▶ DIRECTIONS
Which lines of the entries below hold the word "одяг"? Report each of them.

▶ RECORDS FOR THIS EXERCISE
──────────

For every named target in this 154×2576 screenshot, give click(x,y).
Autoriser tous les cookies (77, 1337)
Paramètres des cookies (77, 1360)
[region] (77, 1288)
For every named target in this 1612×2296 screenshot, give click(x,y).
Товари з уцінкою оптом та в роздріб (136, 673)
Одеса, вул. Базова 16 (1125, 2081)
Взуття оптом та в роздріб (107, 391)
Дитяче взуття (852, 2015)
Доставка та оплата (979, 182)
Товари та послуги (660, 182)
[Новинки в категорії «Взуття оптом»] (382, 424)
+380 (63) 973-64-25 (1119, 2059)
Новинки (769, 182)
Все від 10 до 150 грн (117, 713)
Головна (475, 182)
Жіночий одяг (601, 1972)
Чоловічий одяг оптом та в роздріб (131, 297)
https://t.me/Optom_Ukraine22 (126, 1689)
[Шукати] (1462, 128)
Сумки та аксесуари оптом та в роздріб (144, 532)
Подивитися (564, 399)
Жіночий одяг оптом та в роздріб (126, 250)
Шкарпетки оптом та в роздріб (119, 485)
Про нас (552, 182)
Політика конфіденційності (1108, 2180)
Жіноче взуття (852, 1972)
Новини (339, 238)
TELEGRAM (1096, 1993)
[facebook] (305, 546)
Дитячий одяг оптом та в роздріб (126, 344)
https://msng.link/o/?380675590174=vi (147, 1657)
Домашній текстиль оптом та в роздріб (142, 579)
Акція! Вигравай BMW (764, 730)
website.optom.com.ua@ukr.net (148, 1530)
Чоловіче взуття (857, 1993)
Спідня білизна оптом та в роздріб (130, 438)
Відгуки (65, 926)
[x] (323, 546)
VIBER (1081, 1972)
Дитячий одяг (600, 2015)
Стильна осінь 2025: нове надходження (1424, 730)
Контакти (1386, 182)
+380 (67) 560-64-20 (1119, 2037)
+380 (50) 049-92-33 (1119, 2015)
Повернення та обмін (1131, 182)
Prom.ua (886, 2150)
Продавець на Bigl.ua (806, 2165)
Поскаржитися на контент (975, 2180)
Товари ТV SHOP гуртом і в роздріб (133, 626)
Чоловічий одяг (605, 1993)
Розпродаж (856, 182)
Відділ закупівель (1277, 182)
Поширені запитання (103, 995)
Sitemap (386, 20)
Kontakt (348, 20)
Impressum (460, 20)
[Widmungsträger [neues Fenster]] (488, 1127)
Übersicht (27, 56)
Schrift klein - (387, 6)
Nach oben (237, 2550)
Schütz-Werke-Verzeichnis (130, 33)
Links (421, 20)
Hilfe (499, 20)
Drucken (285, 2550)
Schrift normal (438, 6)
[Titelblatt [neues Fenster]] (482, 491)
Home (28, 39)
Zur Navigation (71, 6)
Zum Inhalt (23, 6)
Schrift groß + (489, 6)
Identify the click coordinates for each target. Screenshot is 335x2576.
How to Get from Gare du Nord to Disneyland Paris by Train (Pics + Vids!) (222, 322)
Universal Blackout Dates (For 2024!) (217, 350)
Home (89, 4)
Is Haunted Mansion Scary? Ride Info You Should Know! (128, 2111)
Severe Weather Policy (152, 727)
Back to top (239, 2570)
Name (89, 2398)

──────────

▶ WRITTEN ANSWER
Жіночий одяг (601, 1972)
Чоловічий одяг оптом та в роздріб (131, 297)
Жіночий одяг оптом та в роздріб (126, 250)
Дитячий одяг оптом та в роздріб (126, 344)
Дитячий одяг (600, 2015)
Чоловічий одяг (605, 1993)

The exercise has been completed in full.